***** PROVIDED MATERIAL

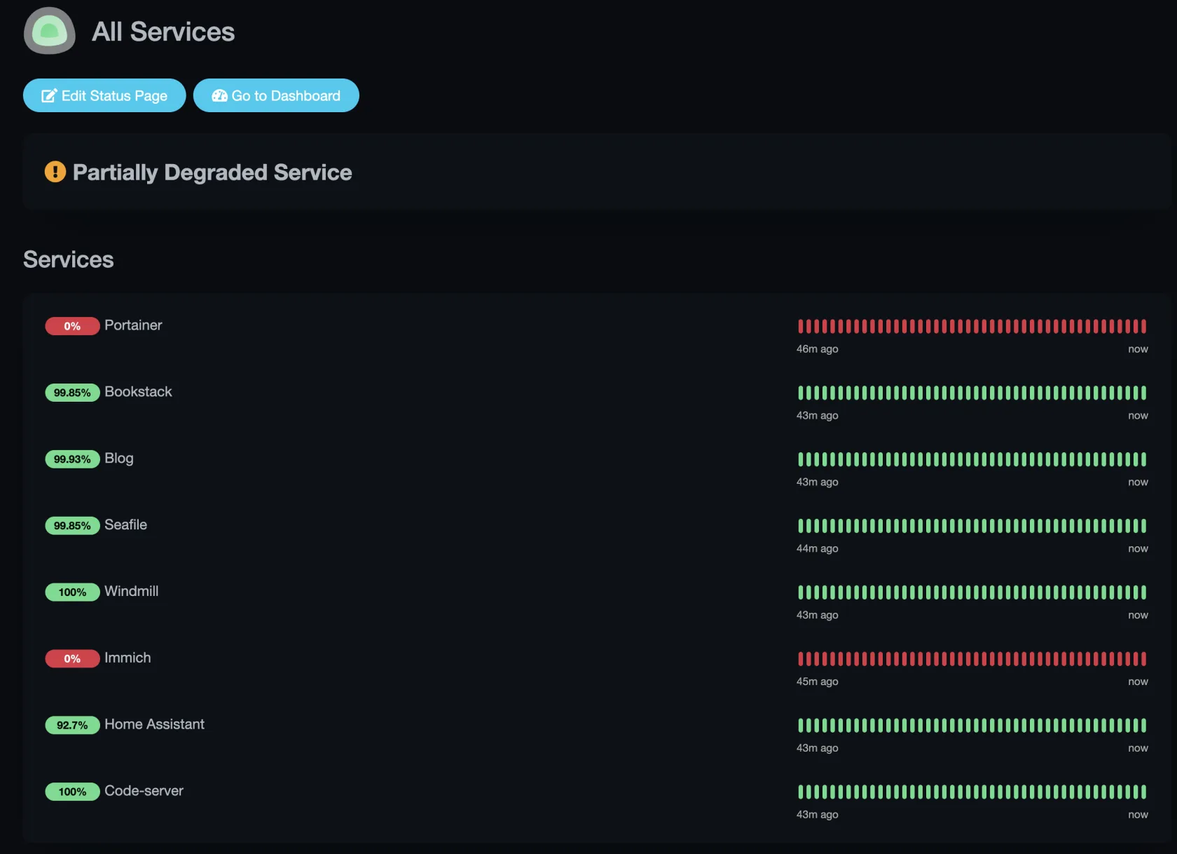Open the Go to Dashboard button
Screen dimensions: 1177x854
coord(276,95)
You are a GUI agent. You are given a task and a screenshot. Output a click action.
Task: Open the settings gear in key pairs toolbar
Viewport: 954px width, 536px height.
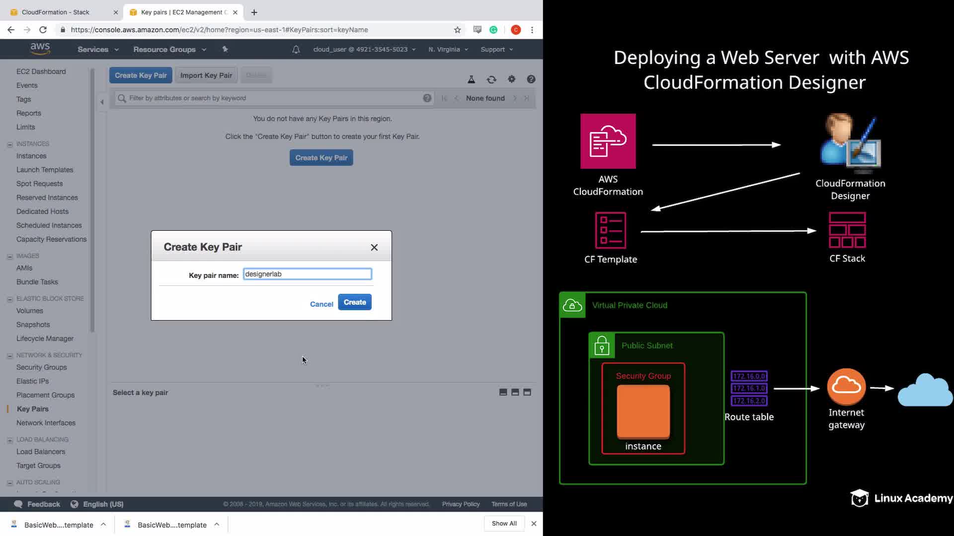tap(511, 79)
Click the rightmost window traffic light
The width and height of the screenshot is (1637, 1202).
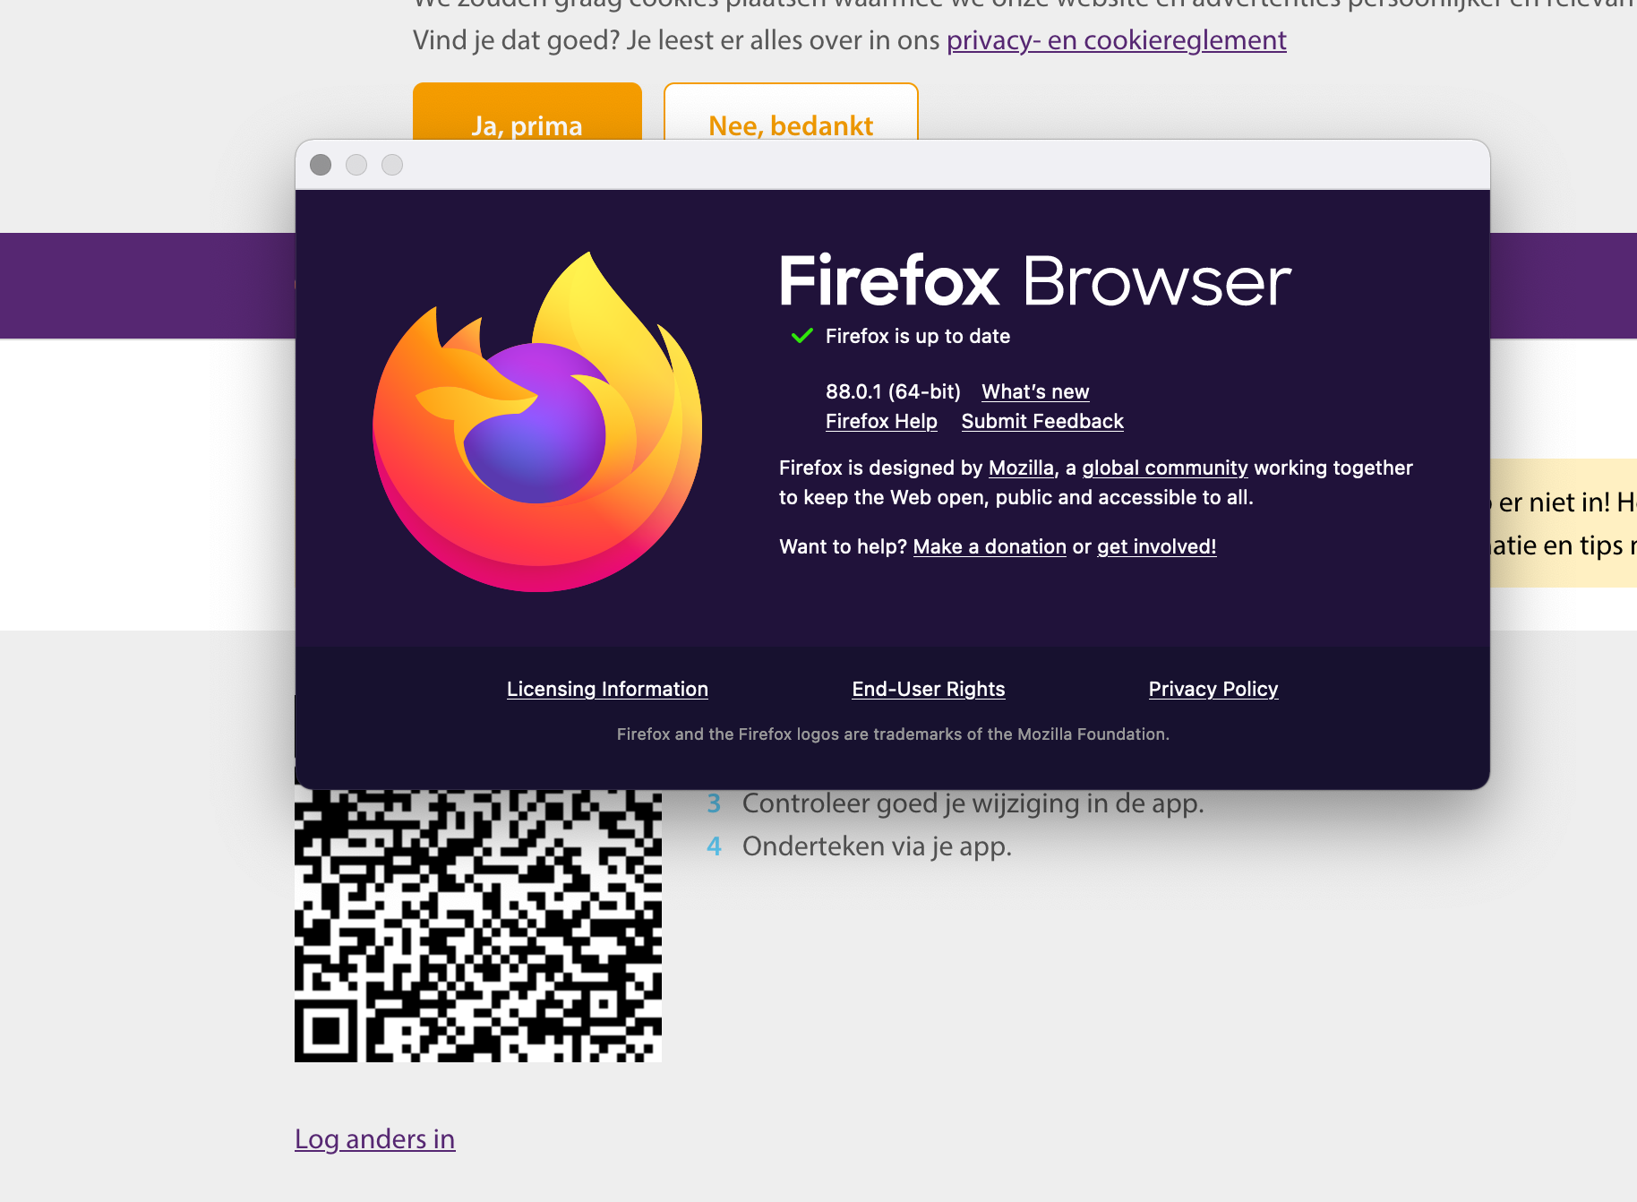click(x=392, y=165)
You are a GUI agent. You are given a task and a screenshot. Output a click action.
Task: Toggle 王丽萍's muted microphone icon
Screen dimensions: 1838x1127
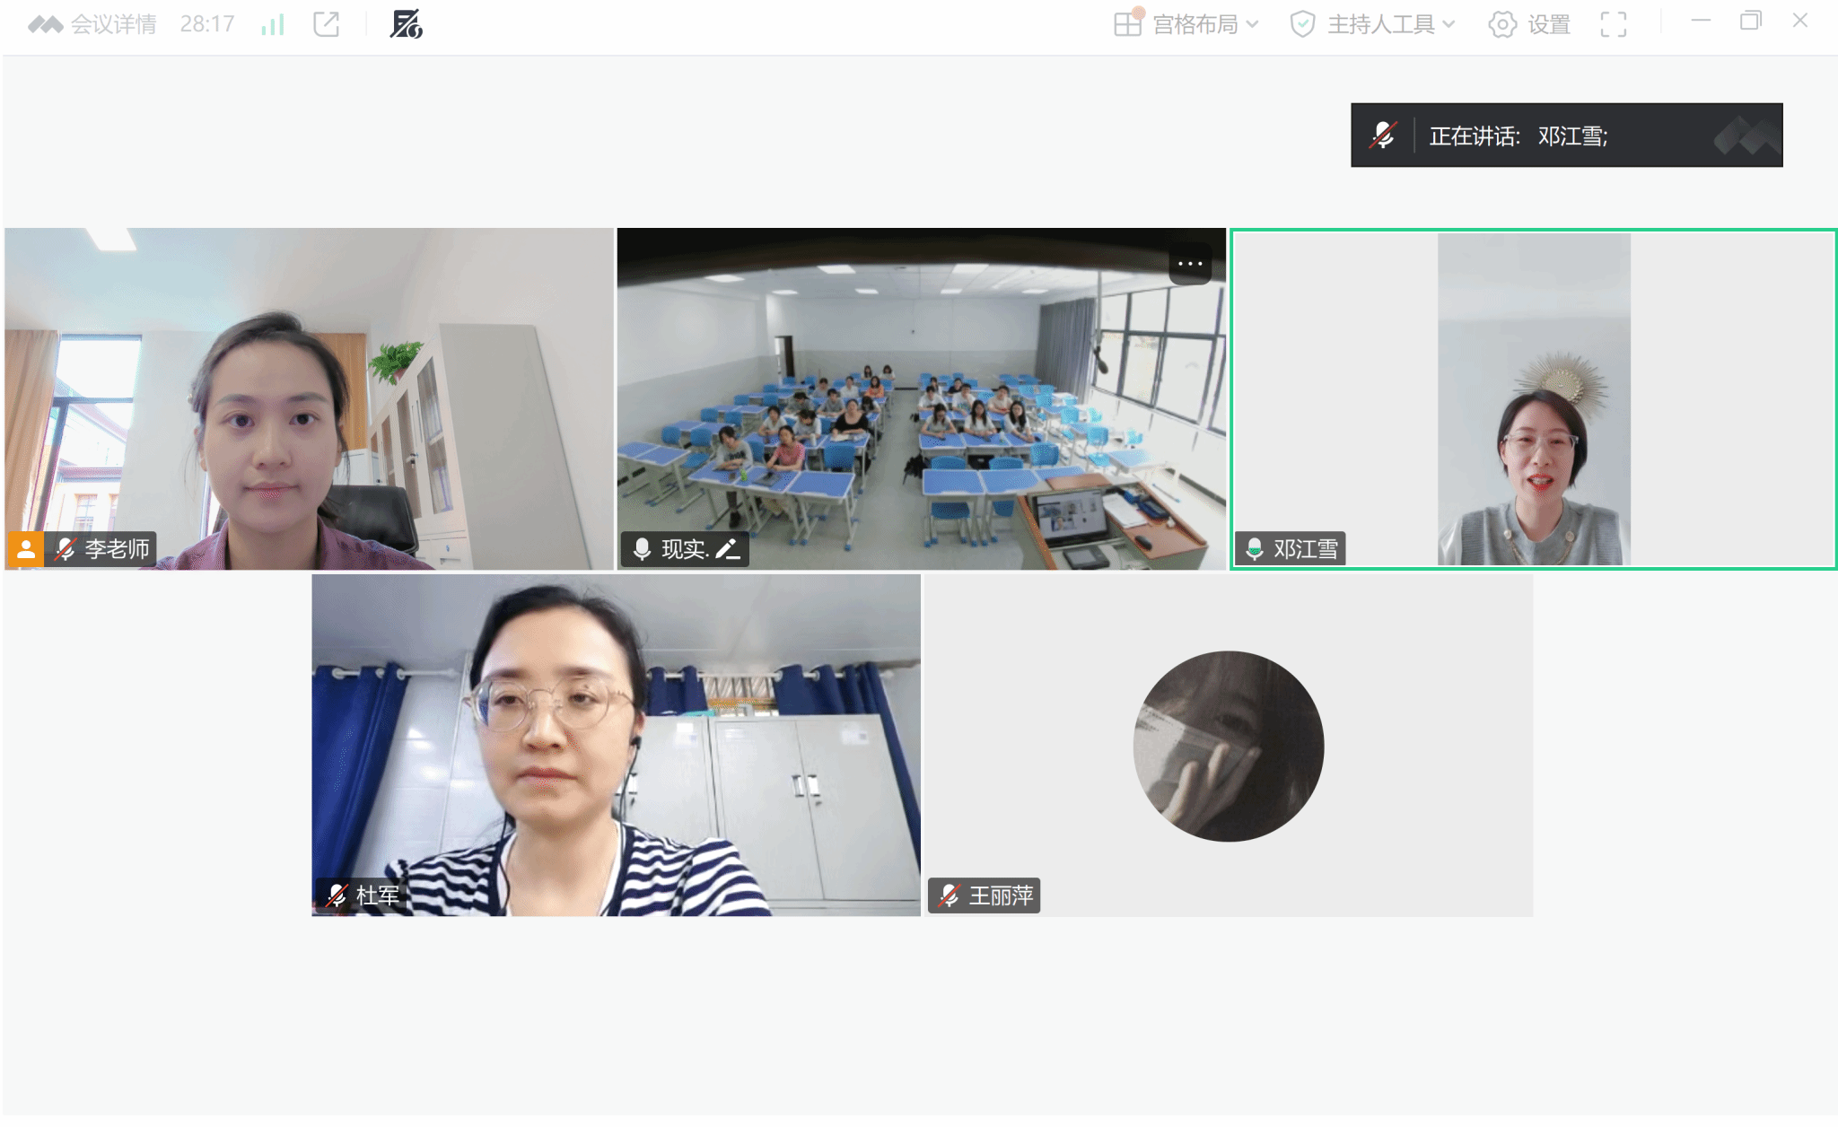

**********

• WHAT IS BEING ASKED
Copy out, exactly and without pictures, each line from the one containing "Click the rightmost window traffic light" through the final line of the entries, both ends included.

• SOLUTION
Click the rightmost window traffic light
The width and height of the screenshot is (1637, 1202).
click(x=392, y=165)
You are a GUI agent. You are given a task and a screenshot. Output a click action.
Task: Toggle 王丽萍's muted microphone icon
Screen dimensions: 1838x1127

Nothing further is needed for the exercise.